» Action item: Below are records; reproduce exactly the lines from the one that has "プラウ佐久平店（長野県） (81, 2386)" through the one that has "プラウ新発田店（新潟県） (81, 2350)", ends included, and nothing more.
═════ Data listing
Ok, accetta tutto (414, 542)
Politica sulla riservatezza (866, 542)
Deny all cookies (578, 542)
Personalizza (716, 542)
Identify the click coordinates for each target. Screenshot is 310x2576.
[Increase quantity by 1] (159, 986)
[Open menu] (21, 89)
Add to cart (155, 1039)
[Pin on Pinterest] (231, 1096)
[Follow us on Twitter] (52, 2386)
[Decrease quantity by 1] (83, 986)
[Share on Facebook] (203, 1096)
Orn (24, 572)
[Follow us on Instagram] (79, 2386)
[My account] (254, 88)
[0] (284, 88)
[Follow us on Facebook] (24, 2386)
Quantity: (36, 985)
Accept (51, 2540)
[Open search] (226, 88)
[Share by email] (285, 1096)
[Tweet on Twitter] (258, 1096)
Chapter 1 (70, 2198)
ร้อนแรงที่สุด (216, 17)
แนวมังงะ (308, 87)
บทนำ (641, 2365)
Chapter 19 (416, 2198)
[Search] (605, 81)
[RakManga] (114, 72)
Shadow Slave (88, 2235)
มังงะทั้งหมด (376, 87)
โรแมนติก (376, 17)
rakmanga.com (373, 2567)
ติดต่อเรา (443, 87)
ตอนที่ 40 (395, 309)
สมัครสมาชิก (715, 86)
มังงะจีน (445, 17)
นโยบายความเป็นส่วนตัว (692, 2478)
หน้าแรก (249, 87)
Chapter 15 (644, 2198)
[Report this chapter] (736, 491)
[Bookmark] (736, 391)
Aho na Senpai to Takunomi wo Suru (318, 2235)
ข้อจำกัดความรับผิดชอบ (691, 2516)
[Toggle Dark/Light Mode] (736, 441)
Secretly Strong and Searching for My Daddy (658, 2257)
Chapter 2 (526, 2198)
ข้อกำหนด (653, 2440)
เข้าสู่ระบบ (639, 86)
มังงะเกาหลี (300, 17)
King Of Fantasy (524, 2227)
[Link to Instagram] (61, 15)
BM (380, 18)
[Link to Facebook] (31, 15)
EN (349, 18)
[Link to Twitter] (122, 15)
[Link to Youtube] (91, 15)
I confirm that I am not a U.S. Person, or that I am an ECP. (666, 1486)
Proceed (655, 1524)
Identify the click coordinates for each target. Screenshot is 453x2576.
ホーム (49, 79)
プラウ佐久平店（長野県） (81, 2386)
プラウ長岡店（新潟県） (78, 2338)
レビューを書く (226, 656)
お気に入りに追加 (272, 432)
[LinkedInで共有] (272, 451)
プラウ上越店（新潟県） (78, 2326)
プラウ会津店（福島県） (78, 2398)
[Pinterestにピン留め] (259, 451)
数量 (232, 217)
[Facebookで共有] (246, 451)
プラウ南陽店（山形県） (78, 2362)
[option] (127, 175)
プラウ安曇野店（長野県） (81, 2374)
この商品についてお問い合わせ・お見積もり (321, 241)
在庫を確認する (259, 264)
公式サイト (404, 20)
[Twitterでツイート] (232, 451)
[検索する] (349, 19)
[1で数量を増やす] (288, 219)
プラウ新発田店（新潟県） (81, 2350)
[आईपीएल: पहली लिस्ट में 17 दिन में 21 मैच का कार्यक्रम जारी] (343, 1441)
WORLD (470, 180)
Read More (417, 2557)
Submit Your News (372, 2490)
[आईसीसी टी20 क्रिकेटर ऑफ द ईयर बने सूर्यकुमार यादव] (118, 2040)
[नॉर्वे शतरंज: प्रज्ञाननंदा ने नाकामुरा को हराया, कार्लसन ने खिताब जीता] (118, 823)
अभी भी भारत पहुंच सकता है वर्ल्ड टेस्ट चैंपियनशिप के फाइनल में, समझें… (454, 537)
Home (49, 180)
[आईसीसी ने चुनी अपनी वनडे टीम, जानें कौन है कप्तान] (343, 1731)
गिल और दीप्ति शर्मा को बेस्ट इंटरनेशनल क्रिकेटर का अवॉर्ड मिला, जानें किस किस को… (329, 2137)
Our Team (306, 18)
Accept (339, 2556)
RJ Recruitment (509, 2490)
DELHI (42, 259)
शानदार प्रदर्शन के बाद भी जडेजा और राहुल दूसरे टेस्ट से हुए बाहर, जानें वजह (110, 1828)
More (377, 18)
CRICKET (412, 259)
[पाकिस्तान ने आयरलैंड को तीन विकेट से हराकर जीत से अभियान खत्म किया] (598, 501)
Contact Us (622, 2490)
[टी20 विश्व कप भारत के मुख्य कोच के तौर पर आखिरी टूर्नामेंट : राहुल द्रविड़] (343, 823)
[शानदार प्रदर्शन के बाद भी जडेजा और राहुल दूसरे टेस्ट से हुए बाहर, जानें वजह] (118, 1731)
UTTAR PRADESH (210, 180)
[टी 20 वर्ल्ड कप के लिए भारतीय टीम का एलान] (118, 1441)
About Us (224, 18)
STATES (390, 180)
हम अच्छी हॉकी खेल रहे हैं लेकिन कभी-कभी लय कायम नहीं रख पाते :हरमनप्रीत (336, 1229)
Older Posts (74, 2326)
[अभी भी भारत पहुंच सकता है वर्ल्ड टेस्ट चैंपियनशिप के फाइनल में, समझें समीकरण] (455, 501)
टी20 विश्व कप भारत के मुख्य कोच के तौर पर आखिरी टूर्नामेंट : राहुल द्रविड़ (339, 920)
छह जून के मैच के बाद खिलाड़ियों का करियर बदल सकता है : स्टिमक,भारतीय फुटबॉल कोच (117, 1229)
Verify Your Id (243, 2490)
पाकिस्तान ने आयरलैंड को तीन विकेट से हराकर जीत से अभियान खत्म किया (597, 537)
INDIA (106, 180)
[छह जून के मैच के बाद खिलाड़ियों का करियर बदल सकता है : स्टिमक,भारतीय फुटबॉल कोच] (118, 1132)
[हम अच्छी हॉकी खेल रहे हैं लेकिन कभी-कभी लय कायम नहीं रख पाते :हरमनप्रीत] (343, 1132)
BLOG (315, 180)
══════════
» Solution below:
プラウ佐久平店（長野県） (81, 2386)
プラウ長岡店（新潟県） (78, 2338)
レビューを書く (226, 656)
お気に入りに追加 (272, 432)
[LinkedInで共有] (272, 451)
プラウ上越店（新潟県） (78, 2326)
プラウ会津店（福島県） (78, 2398)
[Pinterestにピン留め] (259, 451)
数量 (232, 217)
[Facebookで共有] (246, 451)
プラウ南陽店（山形県） (78, 2362)
[option] (127, 175)
プラウ安曇野店（長野県） (81, 2374)
この商品についてお問い合わせ・お見積もり (321, 241)
在庫を確認する (259, 264)
公式サイト (404, 20)
[Twitterでツイート] (232, 451)
[検索する] (349, 19)
[1で数量を増やす] (288, 219)
プラウ新発田店（新潟県） (81, 2350)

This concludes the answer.